People crave solving things that defy explanation. Why else would we madden ourselves with things like Rubik’s Cubes, crosswords, Tetris, and the popularity of socks with sandals? While often we are happy to just find the solution, sometimes we want to figure it out on our own. We like the process of it, making it into a game of sorts.

I try not to be the spoiler, the person that walks by and tells you the blurry picture is a sailboat or a schooner. I am getting better at it too, and the main reason for that is what I’ve learned from being a teacher. I’ve seen the eye rolls and frustrated faces looking back at me after I’ve tried to help. It is a process. I’m learning to figure out what things students find annoying, even when I have good intentions.

1. Talking too much
We all do it. We get on a roll, a train of thought, and we just…don’t…stop…ever. As important as you think your words are, as important as they may actually be, as much as a student might need to hear them, the more you talk, the less they will listen. Every student has a different tolerance level, but the longer you speak uninterrupted, the greater your chance of sounding like Charlie Brown’s teacher.
Fix: Set a timer for yourself. Practice your lectures and find opportunities for students to contribute to the discussion. If you must keep talking, think about when you can ask questions.

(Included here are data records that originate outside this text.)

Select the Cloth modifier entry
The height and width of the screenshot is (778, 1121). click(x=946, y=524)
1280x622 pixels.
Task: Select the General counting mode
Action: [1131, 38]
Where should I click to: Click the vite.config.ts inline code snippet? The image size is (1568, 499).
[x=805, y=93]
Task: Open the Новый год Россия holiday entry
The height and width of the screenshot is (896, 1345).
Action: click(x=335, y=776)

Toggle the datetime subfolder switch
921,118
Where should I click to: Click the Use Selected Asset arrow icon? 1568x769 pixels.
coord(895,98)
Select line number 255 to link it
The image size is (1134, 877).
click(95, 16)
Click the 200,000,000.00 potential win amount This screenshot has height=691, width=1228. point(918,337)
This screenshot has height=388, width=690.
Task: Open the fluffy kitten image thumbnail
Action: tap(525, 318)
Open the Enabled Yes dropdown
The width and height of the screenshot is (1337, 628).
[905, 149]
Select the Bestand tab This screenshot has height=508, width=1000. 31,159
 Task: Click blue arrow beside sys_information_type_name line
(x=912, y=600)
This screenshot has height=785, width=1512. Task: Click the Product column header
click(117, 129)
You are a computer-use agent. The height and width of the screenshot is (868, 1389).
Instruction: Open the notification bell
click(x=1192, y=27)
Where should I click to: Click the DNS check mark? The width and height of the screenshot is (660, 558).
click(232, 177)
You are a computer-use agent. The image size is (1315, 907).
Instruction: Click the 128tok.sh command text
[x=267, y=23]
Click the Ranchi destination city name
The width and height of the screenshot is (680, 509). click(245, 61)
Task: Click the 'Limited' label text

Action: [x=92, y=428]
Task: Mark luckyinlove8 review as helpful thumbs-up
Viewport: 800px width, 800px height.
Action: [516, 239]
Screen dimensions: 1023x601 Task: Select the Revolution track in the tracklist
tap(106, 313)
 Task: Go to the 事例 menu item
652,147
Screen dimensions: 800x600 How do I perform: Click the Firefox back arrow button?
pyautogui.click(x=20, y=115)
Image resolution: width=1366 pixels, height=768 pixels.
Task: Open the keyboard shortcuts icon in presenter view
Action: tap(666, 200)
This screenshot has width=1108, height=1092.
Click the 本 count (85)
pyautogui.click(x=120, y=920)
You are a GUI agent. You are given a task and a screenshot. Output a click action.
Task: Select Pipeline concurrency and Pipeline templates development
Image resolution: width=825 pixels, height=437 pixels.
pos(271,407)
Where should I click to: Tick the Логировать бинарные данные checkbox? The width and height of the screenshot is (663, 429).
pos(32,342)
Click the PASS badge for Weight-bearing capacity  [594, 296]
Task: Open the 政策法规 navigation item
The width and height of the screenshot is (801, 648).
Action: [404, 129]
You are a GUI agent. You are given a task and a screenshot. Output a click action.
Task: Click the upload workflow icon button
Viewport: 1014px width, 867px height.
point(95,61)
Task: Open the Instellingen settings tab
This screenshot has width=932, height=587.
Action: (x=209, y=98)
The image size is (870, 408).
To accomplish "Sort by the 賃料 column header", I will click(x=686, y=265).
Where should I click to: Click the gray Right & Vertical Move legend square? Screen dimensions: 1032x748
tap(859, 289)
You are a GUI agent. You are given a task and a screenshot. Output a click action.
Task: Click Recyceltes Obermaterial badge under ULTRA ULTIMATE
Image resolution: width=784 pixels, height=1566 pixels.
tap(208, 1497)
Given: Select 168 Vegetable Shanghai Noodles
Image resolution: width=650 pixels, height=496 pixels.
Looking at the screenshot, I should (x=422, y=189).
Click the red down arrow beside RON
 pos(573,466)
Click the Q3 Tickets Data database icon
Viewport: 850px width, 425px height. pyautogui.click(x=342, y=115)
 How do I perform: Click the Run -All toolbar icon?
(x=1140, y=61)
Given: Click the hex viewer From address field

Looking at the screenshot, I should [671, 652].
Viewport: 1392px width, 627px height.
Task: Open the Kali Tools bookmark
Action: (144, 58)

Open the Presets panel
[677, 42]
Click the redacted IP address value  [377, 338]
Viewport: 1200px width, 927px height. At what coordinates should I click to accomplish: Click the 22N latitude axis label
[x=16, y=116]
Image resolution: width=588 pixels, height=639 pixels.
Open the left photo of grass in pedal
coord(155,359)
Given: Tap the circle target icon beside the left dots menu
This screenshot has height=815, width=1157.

2. Telling them that they need to learn something.
One of the quickest ways to turn something into a chore is to make it seem like something that has to be done. Technically students need to learn everything listed in our state standards. Yet, we don’t hand them a list of standards in August, say learn this, and then walk out of the room.
Fix: Let them learn the concept first, then, if you absolutely have to, give them an assessment or practice that involves the skill. When they see the usefulness AND that they learned it, it will open the door to future learning. Listing objectives on the board or wall gives them the information without turning their attention somewhere else.

3. Answering for them
A student begins answering a question. You’re excited because you remember the answer from when you were in fifth grade. They start to say words that vaguely resemble the correct answer. As they form an incomplete answer, you finish it for them. They might have heard what you said, but they learned that you will answer for them.
Fix: Let them sort out their thinking. Use their answer to get them thinking about why they answered that way. Reframe the question if needed. Remember that it is the journey to an answer when we really learn.

4. False praise
We should encourage and motivate students. When we compliment them too much, they begin to either tune that praise out, or they think that you praise students for anything, and it devalues all of your praise.
Fix: Think of a staircase. If a student can consistently get to the third stair, it doesn’t do much for them to be praised for standing on the second stair. Instead, use your praise to remind them of things they’ve already learned and how they can use that knowledge to reach new levels. Then praise them when they reach those higher levels. An ongoing series of compliments and reinforcing will keep them motivated.

5. Reminding them what they don’t know.
We use data and assessments to find out weaknesses so that we can shore them up. It is a vital part of our job. The problem is that students need to be reminded of what they do know, and what they can learn.
Fix: Remember that you got into this to help students. Teach them their weaknesses without telling them that they are weaknesses.

All of these are rooted in good intentions. There is a nobility in trying, and in the passion that causes us to try to fix everything in the classroom. Sometimes we need to simply take a step back and think about what we want them to get out of it.